What is an Arithmetic Sequence?

A sequence is list of numbers where the same operation(s) is done to one number in order to get the next. Arithmetic sequences specifically refer to sequences constructed by adding or subtracting a value – called the common difference to get the next term.

In order to efficiently talk about a sequence, we use a formula that builds the sequence when a list of indices are put in. Typically, these formulas are given one-letter names, followed by a parameter in parentheses, and the expression that builds the sequence on the right hand side.

a(n) = n + 1

Above is an example of a formula for an arithmetic sequence.

Examples

Sequence: 1, 2, 3, 4, … | Formula: a(n) = n + 13

Sequence: 8, 13, 18, … | Formula: b(n) = 5n - 2

A Recursive Formula

Note: Mathematicians start counting at 1, so by convention, n=1 is the first term.
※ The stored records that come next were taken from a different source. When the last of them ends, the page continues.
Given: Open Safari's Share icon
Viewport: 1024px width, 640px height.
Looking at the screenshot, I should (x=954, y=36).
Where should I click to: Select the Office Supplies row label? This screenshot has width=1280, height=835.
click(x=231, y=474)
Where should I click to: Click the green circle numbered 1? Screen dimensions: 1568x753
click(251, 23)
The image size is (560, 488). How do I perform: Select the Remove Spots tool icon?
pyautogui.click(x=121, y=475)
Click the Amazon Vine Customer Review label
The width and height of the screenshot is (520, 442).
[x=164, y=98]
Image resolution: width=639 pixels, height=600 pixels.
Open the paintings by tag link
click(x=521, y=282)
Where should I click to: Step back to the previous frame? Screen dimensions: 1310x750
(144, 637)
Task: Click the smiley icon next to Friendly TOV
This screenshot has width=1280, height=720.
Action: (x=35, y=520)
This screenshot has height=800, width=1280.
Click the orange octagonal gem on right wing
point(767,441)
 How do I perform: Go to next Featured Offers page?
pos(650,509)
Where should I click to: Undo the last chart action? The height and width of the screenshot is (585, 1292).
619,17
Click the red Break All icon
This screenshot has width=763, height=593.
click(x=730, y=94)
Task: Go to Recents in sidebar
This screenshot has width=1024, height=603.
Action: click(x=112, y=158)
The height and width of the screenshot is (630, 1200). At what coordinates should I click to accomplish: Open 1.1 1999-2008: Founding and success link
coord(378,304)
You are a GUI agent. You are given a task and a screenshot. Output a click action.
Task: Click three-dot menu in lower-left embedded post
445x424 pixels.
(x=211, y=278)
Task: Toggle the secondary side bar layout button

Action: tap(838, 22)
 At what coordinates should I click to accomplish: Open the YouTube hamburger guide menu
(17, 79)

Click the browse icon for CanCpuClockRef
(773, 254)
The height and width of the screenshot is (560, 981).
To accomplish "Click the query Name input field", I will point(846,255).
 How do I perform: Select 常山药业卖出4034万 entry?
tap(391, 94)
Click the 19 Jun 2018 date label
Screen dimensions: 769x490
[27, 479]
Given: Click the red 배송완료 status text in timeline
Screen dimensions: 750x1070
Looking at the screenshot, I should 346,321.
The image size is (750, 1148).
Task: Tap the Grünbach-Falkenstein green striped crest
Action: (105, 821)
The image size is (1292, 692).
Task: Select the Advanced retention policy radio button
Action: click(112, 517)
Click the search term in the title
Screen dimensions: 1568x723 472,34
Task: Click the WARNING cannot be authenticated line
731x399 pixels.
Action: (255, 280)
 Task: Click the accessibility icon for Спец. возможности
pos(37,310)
So we must define what the first term is. Then we have to figure out and include the common difference.

Taking a look at the examples again,

Sequence: 1, 2, 3, 4, … | Formula: a(n) = n + 1 | Recursive formula: a(n) = a(n-1) + 1, a(1) = 1

Sequence: 3, 8, 13, 18, … |Formula: b(n) = 5n - 2 | Recursive formula: b(n) = b(n-1) + 5, b(1) = 3

Finding the Formula (given a sequence with the first term)

1. Figure out the common difference
    Pick a term in the sequence and subtract the term that comes before it.         
2. Construct the formula
    The formula has the form: `a(n) = a(n-1) + [common difference], a(1) = [first term]`

Finding the Formula (given a sequence without the first term)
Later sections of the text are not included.